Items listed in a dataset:
Content starts
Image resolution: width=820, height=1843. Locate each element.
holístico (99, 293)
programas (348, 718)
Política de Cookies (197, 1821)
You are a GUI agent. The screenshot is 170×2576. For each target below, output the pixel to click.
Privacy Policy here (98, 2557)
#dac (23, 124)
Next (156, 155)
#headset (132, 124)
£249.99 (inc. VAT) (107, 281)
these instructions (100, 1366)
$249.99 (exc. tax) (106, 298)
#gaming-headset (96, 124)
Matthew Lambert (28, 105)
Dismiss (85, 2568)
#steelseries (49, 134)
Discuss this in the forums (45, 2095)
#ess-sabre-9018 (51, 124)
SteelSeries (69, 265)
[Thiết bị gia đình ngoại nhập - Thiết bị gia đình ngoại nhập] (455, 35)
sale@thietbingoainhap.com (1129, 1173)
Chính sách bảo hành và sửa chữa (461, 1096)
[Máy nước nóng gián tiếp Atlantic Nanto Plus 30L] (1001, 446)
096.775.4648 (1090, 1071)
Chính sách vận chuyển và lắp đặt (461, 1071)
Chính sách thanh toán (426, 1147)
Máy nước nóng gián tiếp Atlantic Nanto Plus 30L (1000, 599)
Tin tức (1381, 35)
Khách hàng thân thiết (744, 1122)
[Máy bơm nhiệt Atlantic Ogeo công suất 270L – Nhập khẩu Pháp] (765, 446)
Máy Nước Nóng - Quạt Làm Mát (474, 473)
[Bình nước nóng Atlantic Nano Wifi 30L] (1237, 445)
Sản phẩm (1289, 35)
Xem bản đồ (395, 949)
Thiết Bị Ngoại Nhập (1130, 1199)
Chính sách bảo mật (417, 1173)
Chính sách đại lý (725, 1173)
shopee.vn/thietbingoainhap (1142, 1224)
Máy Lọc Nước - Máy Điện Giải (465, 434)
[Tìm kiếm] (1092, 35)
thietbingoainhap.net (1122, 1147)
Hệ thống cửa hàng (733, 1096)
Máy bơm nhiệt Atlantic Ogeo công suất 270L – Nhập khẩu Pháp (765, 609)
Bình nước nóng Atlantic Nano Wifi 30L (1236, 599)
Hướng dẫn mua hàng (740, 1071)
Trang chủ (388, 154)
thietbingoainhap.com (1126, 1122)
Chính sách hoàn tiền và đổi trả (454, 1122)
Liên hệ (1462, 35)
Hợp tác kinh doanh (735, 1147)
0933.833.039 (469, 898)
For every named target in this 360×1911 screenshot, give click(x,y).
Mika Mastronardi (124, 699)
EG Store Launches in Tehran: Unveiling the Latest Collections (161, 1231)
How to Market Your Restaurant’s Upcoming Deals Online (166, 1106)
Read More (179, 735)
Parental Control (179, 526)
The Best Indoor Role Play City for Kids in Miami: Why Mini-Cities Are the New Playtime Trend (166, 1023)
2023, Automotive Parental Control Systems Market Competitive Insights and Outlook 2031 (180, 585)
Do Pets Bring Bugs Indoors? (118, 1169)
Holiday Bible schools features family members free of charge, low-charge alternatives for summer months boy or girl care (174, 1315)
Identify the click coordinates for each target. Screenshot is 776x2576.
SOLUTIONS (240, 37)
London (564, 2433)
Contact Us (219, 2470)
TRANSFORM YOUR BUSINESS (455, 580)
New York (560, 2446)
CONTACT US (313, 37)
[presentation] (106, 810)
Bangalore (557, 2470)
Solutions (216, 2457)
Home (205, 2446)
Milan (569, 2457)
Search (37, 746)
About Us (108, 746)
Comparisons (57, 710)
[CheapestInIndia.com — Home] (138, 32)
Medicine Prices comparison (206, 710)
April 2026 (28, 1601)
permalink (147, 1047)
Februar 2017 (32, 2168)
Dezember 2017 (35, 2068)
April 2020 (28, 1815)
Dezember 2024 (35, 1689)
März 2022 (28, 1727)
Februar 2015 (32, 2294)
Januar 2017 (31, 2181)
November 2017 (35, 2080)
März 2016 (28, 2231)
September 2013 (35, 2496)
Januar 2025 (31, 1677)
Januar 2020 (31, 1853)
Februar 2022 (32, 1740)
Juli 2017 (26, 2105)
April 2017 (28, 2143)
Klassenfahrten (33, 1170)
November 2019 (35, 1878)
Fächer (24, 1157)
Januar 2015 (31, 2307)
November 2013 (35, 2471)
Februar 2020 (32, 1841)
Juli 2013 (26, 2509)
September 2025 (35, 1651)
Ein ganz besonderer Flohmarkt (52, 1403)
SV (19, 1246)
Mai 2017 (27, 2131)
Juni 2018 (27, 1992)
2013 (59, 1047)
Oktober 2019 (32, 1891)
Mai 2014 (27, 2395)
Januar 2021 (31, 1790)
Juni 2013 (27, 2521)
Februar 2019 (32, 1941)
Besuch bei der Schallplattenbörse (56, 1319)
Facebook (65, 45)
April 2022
Content ends
-- REQUIRED ACTION --
Reading through the records above, report each line in which the string "Market" is found.

-- WRITTEN RESPONSE --
How to Market Your Restaurant’s Upcoming Deals Online (166, 1106)
2023, Automotive Parental Control Systems Market Competitive Insights and Outlook 2031 (180, 585)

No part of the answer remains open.